◆ **Problem**
An exact copy of every line from the one holding "The image size is (1024, 636)." to the end of the entries below is required; leave the pictures out.

[Collected data]
^^^^^^^^^^^^^^^^

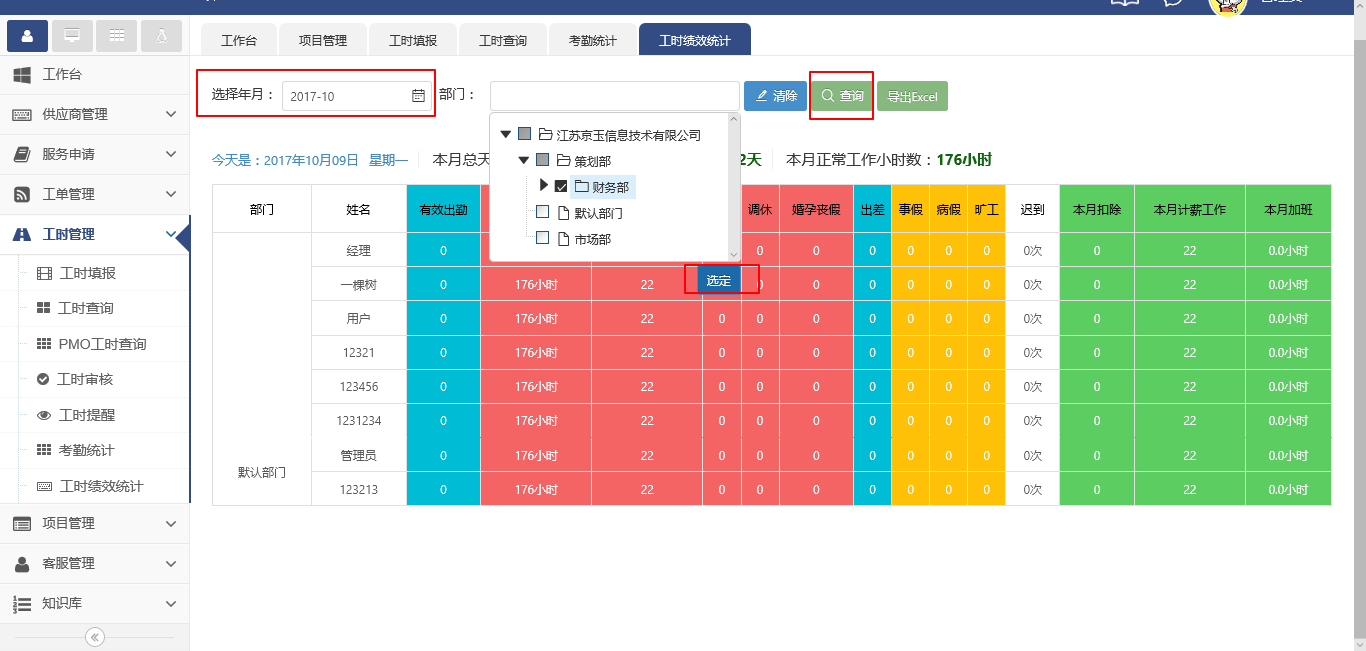
Task: Open the notifications book icon in header
Action: click(x=1124, y=4)
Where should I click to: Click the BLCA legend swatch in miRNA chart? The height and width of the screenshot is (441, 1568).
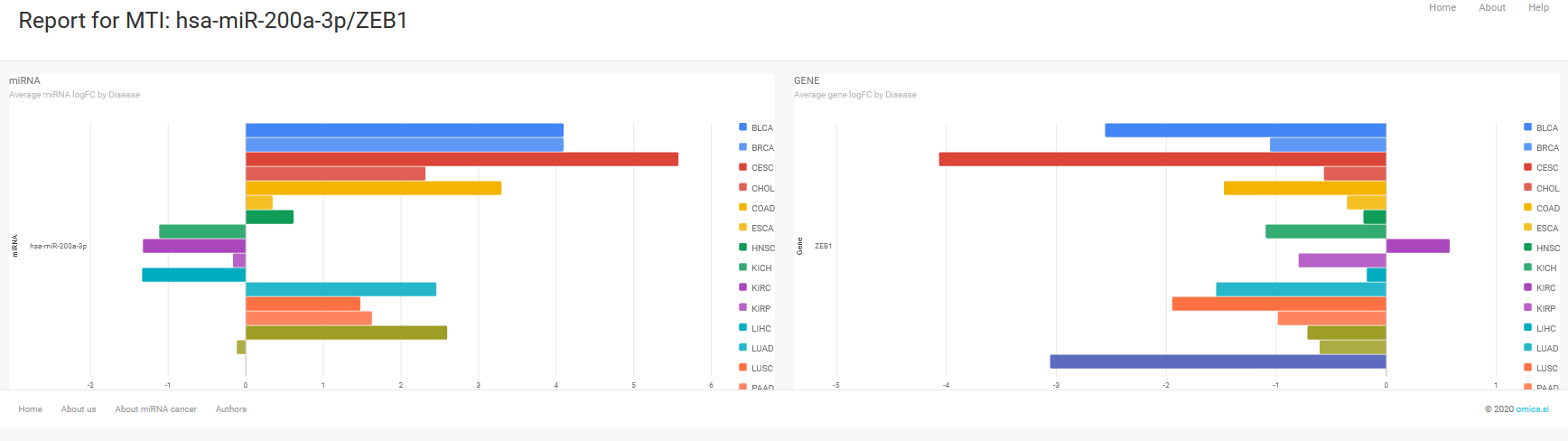click(742, 127)
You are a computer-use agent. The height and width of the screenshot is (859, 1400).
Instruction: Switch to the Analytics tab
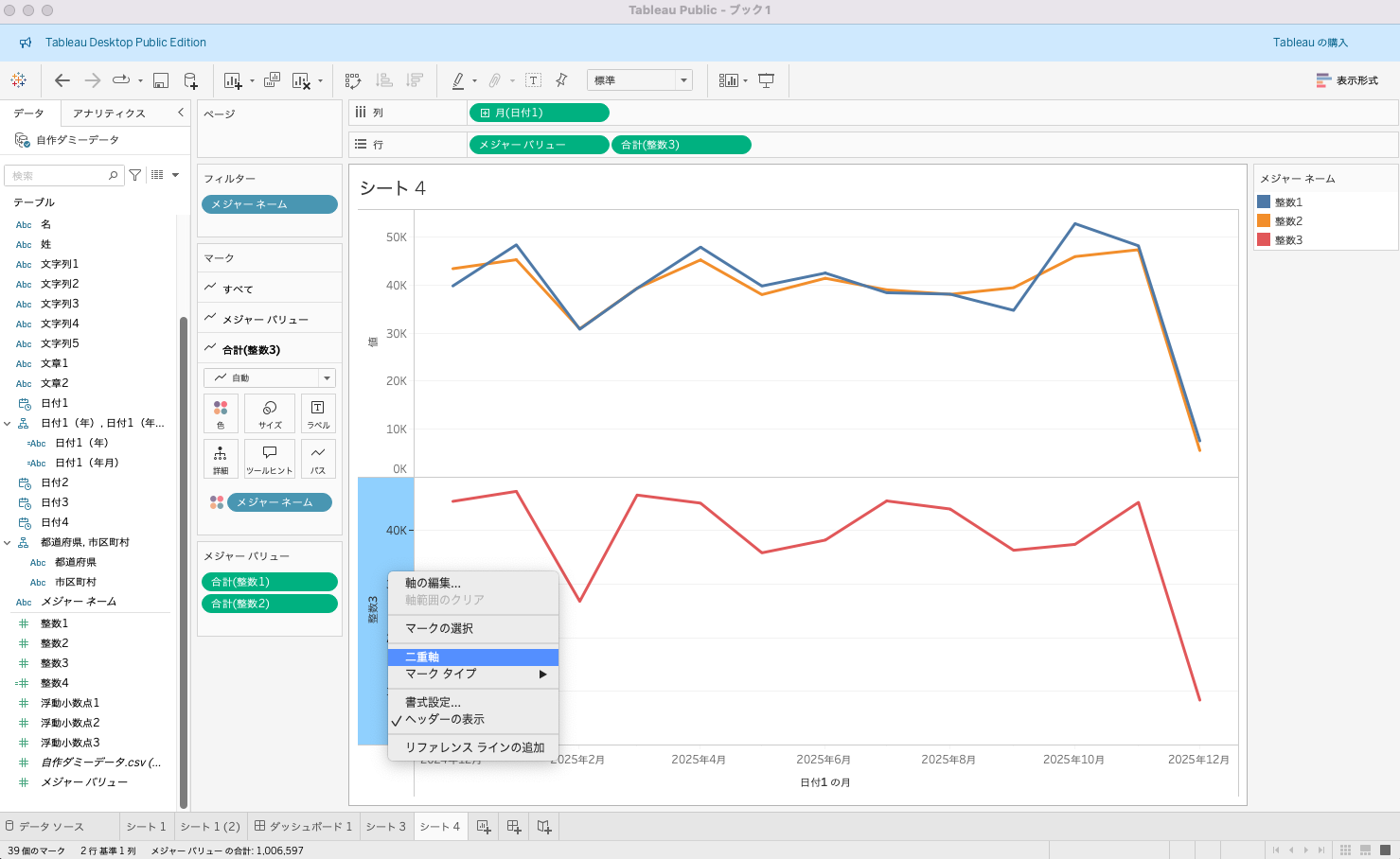(x=109, y=113)
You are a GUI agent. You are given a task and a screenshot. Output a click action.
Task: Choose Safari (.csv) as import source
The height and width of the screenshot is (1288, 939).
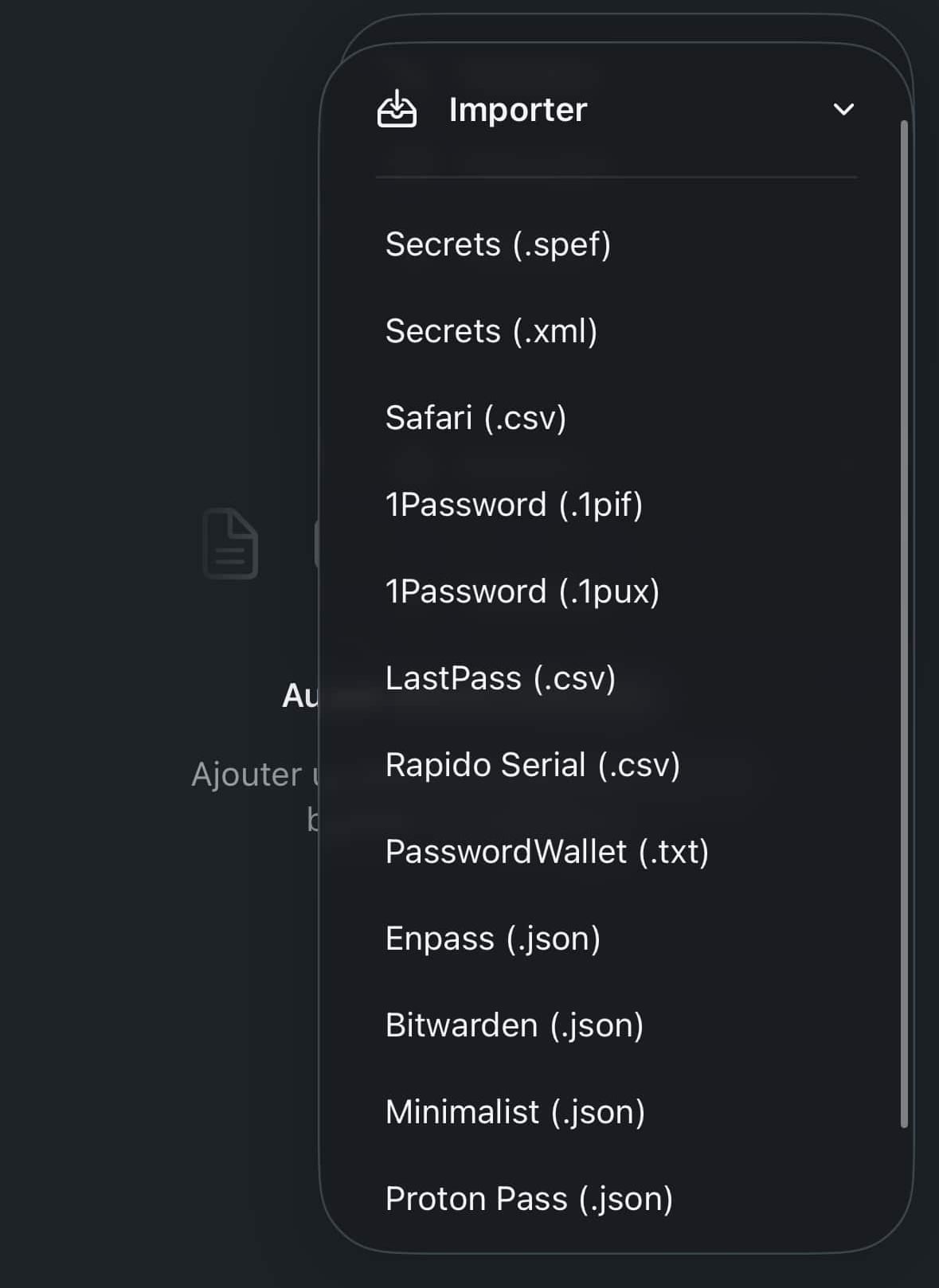coord(476,416)
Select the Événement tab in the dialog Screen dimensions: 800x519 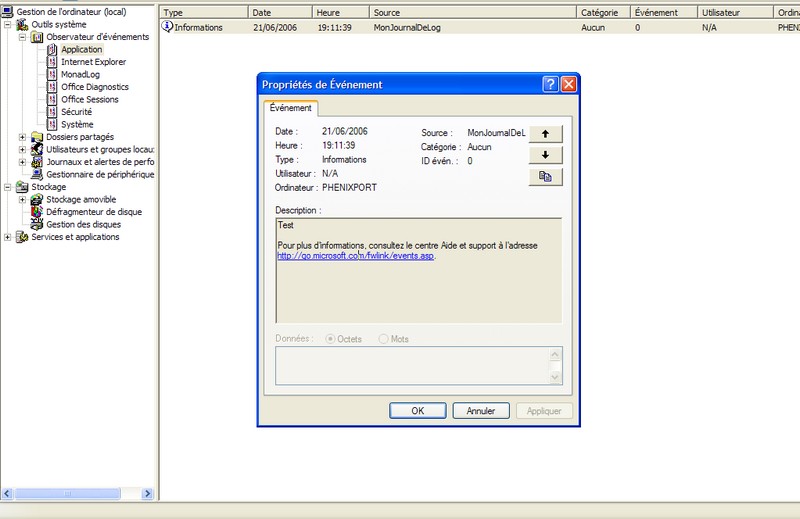point(291,108)
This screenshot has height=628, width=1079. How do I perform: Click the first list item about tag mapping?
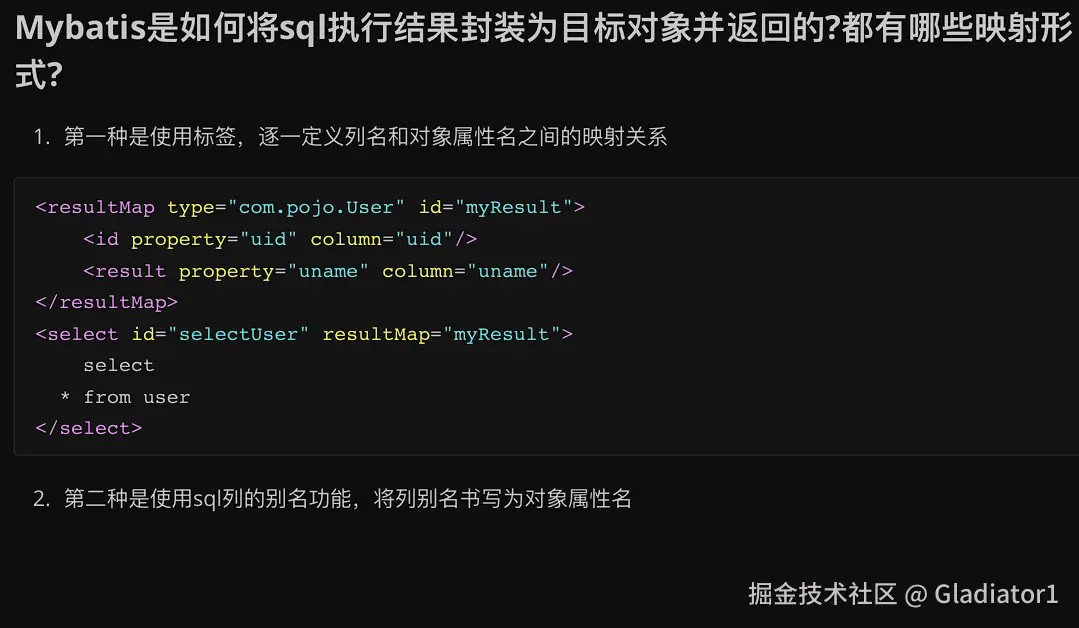[350, 136]
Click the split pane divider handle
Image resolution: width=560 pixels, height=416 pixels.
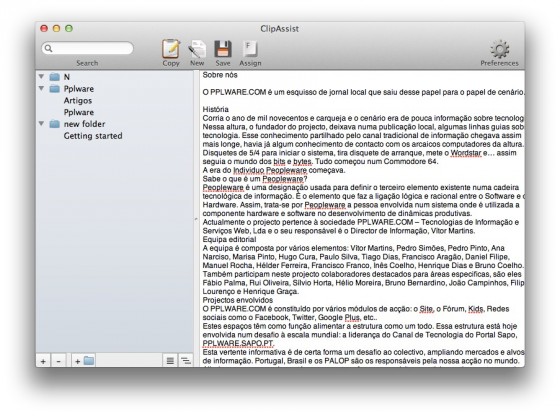pos(196,219)
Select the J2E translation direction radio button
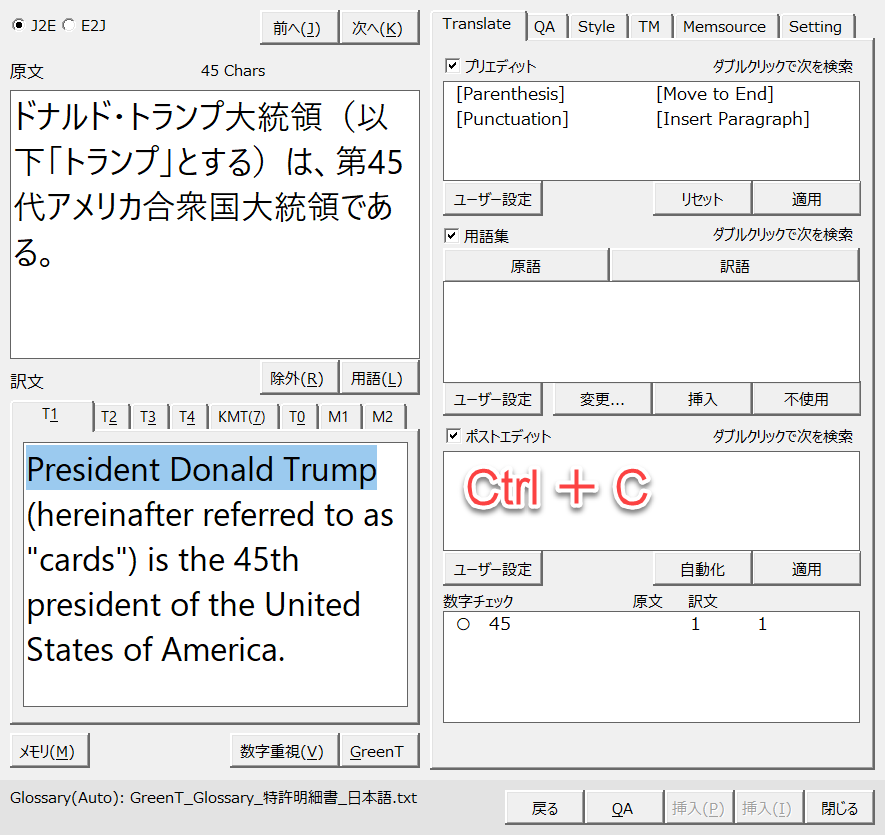 [x=18, y=26]
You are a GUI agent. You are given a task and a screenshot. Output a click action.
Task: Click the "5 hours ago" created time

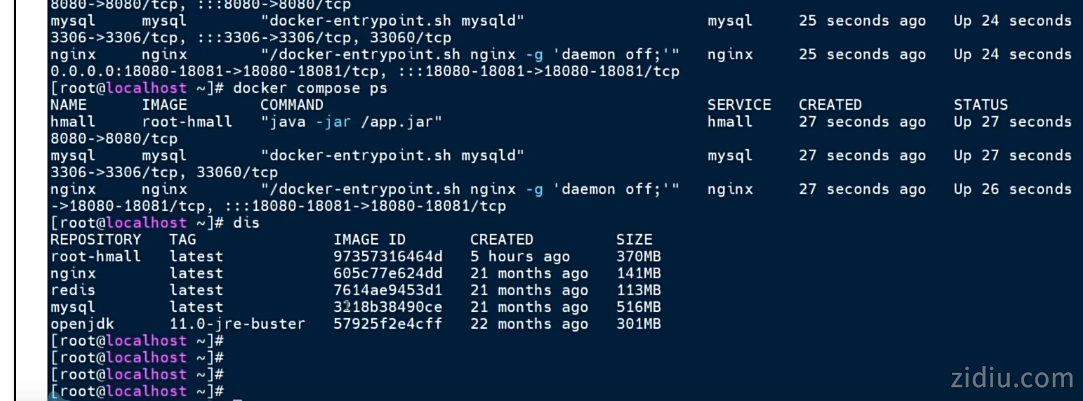tap(520, 257)

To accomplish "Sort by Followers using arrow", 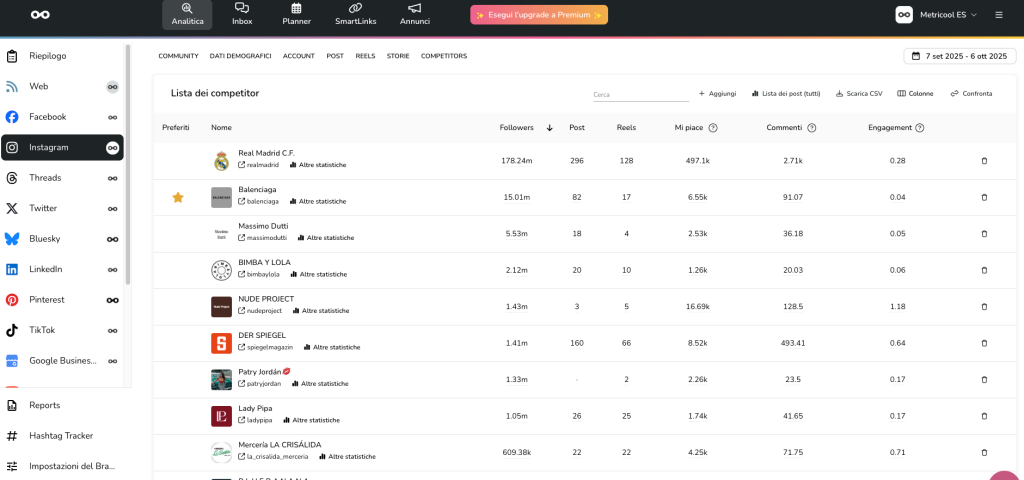I will [549, 128].
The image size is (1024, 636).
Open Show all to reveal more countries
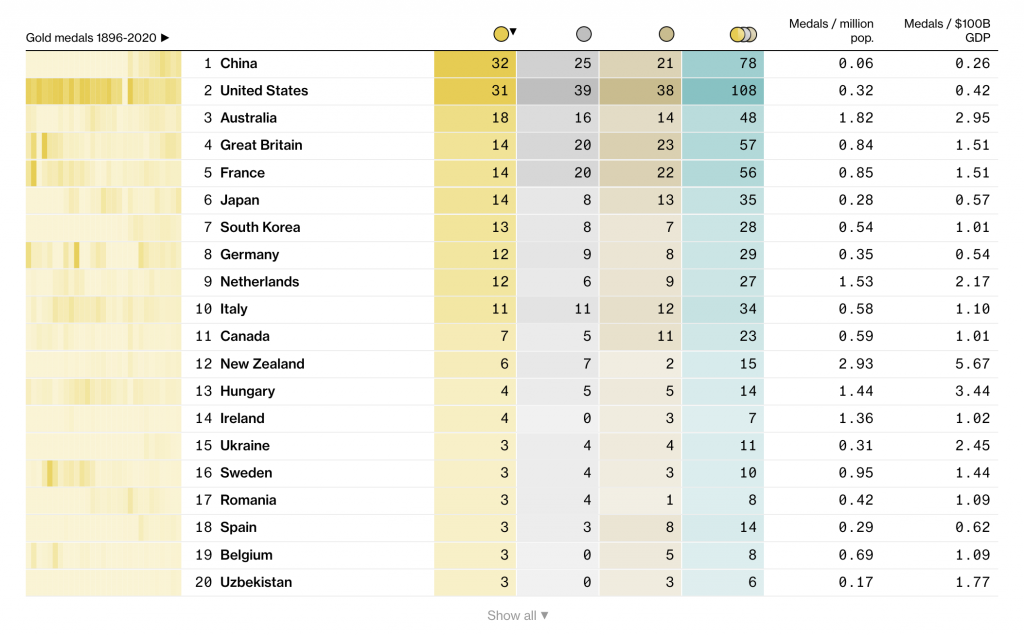pos(517,616)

^^^^^^^^^^^^^^^^

◆ **Exercise result**
The image size is (1024, 636).
Open Show all to reveal more countries
pos(517,616)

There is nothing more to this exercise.